++++ INPUT RECORDS ++++
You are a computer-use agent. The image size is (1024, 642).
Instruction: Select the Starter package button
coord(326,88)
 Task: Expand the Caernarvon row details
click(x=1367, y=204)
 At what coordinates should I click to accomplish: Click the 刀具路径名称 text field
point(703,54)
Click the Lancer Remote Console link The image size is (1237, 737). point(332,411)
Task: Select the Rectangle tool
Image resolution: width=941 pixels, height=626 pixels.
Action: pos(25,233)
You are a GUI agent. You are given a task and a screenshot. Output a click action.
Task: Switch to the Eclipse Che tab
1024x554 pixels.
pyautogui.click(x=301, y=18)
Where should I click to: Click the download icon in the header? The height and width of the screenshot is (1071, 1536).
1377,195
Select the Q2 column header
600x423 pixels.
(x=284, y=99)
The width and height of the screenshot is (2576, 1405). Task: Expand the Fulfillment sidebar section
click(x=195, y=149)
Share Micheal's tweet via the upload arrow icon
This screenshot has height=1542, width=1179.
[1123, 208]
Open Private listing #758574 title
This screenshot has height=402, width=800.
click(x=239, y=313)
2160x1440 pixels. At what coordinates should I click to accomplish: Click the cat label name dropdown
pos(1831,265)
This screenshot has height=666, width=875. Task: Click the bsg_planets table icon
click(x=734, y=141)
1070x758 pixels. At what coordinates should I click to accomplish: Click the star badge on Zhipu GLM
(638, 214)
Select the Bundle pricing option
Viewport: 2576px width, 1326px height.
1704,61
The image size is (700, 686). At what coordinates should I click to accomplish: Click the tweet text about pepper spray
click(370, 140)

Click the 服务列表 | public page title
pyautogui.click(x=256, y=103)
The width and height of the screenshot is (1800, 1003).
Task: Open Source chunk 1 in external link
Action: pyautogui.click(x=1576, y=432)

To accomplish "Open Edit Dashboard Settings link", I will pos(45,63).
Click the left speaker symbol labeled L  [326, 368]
++++
§ EXERCISE DETAILS: The entries above, copied exactly, form the whole answer.

§ YOUR RESPONSE:
You are a computer-use agent. The image size is (1024, 642).
Instruction: Select the Starter package button
coord(326,88)
 Task: Expand the Caernarvon row details
click(x=1367, y=204)
 At what coordinates should I click to accomplish: Click the 刀具路径名称 text field
point(703,54)
Click the Lancer Remote Console link The image size is (1237, 737). point(332,411)
Task: Select the Rectangle tool
Image resolution: width=941 pixels, height=626 pixels.
Action: pos(25,233)
You are a GUI agent. You are given a task and a screenshot. Output a click action.
Task: Switch to the Eclipse Che tab
1024x554 pixels.
pyautogui.click(x=301, y=18)
Where should I click to: Click the download icon in the header? The height and width of the screenshot is (1071, 1536).
1377,195
Select the Q2 column header
600x423 pixels.
(x=284, y=99)
The width and height of the screenshot is (2576, 1405). Task: Expand the Fulfillment sidebar section
click(x=195, y=149)
Share Micheal's tweet via the upload arrow icon
This screenshot has height=1542, width=1179.
[1123, 208]
Open Private listing #758574 title
This screenshot has height=402, width=800.
click(x=239, y=313)
2160x1440 pixels. At what coordinates should I click to accomplish: Click the cat label name dropdown
pos(1831,265)
This screenshot has height=666, width=875. Task: Click the bsg_planets table icon
click(x=734, y=141)
1070x758 pixels. At what coordinates should I click to accomplish: Click the star badge on Zhipu GLM
(638, 214)
Select the Bundle pricing option
Viewport: 2576px width, 1326px height.
1704,61
The image size is (700, 686). At what coordinates should I click to accomplish: Click the tweet text about pepper spray
click(370, 140)

Click the 服务列表 | public page title
pyautogui.click(x=256, y=103)
The width and height of the screenshot is (1800, 1003).
Task: Open Source chunk 1 in external link
Action: pyautogui.click(x=1576, y=432)

To accomplish "Open Edit Dashboard Settings link", I will pos(45,63).
Click the left speaker symbol labeled L  [326, 368]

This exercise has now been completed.